Libertarians' Favorite Commie Quote Bryan Caplan
In The Road to Serfdom, Hayek quoted Trotsky thusly: "Where the sole employer is the State, opposition means deaths by slow starvation." Libertarians have repeated this line ever since, often without realizing that the source is Trotsky, not Hayek. It wasn't until today that I checked the context of the quote. Here is it, straight out of The Revolution Betrayed:
During these years hundreds of Oppositionists, both Russian and foreign, have been shot, or have died of hunger strikes, or have resorted to suicide. Within the last twelve years, the authorities have scores of times announced to the world the final rooting out of the opposition. But during the "purgations" in the last month of 1935 and the first half of 1936, hundreds of thousands of members of the party were again expelled, among them several tens of thousands of "Trotskyists." The most active were immediately arrested and thrown into prisons and concentration camps. As to the rest, Stalin, through Pravda, openly advised the local organs not to give them work. In a country where the sole employer is the state, this means death by slow starvation. The old principle: who does not work shall not eat, has been replaced with a new one: who does not obey shall not eat. Exactly how many Bolsheviks have been expelled, arrested, exiled, exterminated, since 1923, when the era of Bonapartism opened, we shall find out when we go through the archives of Stalin's political police. How many of them remain in the underground will become known when the shipwreck of the bureaucracy begins.
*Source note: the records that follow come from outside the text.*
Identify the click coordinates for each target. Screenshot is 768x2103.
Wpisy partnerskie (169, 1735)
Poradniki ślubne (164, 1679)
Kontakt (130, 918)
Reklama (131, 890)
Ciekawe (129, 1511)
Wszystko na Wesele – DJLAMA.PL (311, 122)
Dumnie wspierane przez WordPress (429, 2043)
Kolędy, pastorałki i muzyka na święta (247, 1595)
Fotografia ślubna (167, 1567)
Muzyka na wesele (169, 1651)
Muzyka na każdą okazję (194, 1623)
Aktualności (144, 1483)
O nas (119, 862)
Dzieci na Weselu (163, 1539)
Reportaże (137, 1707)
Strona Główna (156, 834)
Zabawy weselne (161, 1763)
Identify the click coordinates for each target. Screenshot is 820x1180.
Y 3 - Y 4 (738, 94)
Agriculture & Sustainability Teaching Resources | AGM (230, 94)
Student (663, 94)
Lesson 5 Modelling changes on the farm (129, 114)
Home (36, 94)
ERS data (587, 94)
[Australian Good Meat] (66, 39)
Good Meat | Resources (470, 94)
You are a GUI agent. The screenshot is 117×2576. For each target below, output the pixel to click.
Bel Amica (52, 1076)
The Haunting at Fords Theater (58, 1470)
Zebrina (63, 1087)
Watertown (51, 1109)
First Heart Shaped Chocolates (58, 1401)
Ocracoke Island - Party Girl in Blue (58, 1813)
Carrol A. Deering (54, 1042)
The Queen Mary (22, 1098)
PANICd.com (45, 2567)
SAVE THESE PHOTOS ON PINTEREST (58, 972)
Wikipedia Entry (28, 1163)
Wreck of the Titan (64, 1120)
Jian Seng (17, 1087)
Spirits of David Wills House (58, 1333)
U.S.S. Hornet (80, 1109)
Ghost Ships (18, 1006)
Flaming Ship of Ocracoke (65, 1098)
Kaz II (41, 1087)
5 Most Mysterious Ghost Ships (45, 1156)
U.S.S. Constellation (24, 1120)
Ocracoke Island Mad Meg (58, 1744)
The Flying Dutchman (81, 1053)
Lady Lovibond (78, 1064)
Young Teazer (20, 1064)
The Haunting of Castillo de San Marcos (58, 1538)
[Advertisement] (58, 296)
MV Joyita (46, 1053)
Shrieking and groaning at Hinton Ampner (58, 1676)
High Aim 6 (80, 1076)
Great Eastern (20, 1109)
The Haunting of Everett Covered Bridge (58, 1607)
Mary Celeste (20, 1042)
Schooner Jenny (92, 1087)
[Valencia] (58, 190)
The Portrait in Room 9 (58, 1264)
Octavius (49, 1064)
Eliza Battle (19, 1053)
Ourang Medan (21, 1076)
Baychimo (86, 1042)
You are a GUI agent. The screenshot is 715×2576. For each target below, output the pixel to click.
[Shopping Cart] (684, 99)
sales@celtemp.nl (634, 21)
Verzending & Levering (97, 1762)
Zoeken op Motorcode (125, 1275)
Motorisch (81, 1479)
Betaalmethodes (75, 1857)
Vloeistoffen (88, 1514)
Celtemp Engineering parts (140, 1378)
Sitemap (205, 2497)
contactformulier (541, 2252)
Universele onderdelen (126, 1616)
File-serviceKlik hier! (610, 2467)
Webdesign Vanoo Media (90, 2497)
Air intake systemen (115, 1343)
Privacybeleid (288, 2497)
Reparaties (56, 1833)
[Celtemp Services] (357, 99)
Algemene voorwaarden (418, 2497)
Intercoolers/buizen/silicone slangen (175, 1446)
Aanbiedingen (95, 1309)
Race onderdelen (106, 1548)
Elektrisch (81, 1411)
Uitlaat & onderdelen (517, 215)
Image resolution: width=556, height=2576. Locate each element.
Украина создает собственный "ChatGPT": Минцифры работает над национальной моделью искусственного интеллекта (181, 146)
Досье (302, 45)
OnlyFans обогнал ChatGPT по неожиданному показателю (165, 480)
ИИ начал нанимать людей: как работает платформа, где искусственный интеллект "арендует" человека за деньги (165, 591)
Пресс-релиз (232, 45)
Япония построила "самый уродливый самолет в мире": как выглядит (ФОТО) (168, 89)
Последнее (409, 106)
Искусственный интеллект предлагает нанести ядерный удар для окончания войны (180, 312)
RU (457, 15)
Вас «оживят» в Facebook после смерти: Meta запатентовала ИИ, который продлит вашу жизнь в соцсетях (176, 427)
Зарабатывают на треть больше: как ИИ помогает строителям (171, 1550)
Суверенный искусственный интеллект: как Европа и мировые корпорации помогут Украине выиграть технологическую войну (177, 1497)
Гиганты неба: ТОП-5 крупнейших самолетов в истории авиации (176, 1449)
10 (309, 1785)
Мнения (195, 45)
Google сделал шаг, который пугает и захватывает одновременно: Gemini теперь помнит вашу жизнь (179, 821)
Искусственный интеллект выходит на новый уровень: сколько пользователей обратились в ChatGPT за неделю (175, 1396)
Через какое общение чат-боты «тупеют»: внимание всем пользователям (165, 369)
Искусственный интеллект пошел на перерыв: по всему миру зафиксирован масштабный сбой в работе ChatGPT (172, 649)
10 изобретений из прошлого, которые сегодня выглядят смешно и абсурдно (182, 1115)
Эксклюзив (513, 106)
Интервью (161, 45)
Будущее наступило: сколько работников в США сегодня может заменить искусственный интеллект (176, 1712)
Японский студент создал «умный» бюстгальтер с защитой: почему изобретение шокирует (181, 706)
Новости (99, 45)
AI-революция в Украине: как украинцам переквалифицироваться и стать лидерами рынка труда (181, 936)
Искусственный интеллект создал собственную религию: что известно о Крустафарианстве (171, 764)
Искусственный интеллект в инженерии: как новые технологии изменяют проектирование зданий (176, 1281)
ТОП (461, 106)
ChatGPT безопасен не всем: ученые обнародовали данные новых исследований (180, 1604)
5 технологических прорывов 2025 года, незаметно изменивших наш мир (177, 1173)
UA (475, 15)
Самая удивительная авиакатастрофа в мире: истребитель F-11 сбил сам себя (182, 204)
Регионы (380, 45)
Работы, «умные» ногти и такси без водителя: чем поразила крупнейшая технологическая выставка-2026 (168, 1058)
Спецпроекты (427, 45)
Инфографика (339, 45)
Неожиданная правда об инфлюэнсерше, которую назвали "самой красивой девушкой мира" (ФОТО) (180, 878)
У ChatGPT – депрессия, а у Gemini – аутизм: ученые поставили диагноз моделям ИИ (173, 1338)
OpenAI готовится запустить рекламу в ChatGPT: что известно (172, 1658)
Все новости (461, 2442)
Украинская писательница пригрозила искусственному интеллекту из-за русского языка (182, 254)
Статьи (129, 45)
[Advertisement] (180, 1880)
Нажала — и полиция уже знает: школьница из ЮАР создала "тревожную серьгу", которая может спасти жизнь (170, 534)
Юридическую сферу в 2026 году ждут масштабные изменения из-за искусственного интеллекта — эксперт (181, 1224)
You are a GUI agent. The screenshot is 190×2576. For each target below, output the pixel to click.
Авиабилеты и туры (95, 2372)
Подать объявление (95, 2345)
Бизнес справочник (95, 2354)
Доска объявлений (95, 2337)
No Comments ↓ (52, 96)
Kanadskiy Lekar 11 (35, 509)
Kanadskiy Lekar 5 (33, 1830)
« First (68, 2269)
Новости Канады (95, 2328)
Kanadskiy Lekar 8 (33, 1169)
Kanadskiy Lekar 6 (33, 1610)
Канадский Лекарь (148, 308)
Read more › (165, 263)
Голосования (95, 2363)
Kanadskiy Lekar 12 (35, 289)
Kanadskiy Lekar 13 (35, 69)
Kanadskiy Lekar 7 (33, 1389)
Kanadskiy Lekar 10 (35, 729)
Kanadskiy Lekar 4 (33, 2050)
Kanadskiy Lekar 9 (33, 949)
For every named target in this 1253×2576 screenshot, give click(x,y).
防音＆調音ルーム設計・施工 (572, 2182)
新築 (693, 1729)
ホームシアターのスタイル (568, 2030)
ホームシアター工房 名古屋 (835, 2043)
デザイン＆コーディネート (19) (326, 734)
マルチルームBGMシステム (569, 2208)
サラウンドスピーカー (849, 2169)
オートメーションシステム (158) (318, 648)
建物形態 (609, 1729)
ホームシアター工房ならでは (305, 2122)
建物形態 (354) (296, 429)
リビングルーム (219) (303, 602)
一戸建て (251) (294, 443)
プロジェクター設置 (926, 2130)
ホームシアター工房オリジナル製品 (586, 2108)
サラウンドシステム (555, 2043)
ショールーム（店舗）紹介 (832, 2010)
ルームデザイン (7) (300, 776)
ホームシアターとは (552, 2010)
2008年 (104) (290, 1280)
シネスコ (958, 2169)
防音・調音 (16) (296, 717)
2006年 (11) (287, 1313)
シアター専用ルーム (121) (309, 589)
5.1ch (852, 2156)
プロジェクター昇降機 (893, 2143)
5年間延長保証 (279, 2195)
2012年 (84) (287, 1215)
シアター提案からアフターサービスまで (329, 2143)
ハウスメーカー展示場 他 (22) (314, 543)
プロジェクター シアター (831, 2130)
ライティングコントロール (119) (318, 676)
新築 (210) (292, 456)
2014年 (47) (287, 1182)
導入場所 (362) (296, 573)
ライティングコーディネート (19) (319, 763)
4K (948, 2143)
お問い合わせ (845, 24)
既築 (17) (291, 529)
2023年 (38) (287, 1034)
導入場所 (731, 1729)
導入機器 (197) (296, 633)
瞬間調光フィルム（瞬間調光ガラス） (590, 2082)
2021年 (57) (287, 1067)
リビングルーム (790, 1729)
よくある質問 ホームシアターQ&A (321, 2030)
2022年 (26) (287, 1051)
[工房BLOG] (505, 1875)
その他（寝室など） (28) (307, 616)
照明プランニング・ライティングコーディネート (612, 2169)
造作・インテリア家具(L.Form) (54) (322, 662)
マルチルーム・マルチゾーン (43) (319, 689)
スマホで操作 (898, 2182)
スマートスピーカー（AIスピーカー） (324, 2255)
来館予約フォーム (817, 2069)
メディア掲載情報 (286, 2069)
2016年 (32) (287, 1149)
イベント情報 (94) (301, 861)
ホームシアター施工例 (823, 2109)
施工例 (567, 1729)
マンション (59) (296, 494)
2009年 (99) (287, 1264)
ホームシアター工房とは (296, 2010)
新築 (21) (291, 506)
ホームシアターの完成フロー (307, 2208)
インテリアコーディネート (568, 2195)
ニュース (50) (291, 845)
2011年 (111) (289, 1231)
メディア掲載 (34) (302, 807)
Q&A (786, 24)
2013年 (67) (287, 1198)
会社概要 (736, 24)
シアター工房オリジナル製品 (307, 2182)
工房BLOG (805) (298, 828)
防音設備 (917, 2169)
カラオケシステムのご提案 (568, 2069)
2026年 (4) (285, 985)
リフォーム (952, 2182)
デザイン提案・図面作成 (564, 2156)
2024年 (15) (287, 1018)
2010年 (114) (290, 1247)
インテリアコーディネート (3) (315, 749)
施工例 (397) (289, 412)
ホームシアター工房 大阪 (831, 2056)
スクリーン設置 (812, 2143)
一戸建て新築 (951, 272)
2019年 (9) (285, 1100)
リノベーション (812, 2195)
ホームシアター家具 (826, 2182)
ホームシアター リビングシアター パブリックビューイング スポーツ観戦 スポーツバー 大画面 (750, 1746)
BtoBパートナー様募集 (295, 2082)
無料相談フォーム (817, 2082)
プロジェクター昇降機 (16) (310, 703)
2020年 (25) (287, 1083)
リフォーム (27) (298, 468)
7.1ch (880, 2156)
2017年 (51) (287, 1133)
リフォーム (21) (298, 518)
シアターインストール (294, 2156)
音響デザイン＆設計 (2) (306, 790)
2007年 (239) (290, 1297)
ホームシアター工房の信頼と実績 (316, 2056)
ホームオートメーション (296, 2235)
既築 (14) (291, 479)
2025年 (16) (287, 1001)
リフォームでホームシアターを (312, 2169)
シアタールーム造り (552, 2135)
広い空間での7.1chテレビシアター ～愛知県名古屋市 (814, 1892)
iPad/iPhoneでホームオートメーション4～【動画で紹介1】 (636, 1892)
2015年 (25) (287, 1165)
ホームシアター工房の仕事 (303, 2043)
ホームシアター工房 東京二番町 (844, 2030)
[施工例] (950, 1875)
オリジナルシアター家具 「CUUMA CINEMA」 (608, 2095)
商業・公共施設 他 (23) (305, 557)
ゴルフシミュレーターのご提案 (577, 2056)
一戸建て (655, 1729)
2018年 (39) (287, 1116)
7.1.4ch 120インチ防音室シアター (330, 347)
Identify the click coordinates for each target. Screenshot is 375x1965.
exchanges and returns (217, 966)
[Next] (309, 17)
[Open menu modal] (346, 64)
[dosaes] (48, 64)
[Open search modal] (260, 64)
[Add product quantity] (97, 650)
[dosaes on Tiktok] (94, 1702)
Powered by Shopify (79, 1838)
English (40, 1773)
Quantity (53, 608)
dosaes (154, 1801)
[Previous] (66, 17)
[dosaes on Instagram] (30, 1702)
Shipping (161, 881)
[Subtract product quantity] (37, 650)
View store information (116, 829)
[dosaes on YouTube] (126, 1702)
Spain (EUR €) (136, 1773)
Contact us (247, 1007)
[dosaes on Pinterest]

Worth noticing: While Trotsky meant what libertarians think he meant, the man's sheer evil still shines through. He doesn't mind if the socialist state starves human beings. He was delighted to wield this power when ran the Red Army. No, Trotsky is outraged because the Soviet Union is turning its totalitarian might upon fellow Communists. Was there ever a better time to snark that "Those who live by the sword shall die by the sword"?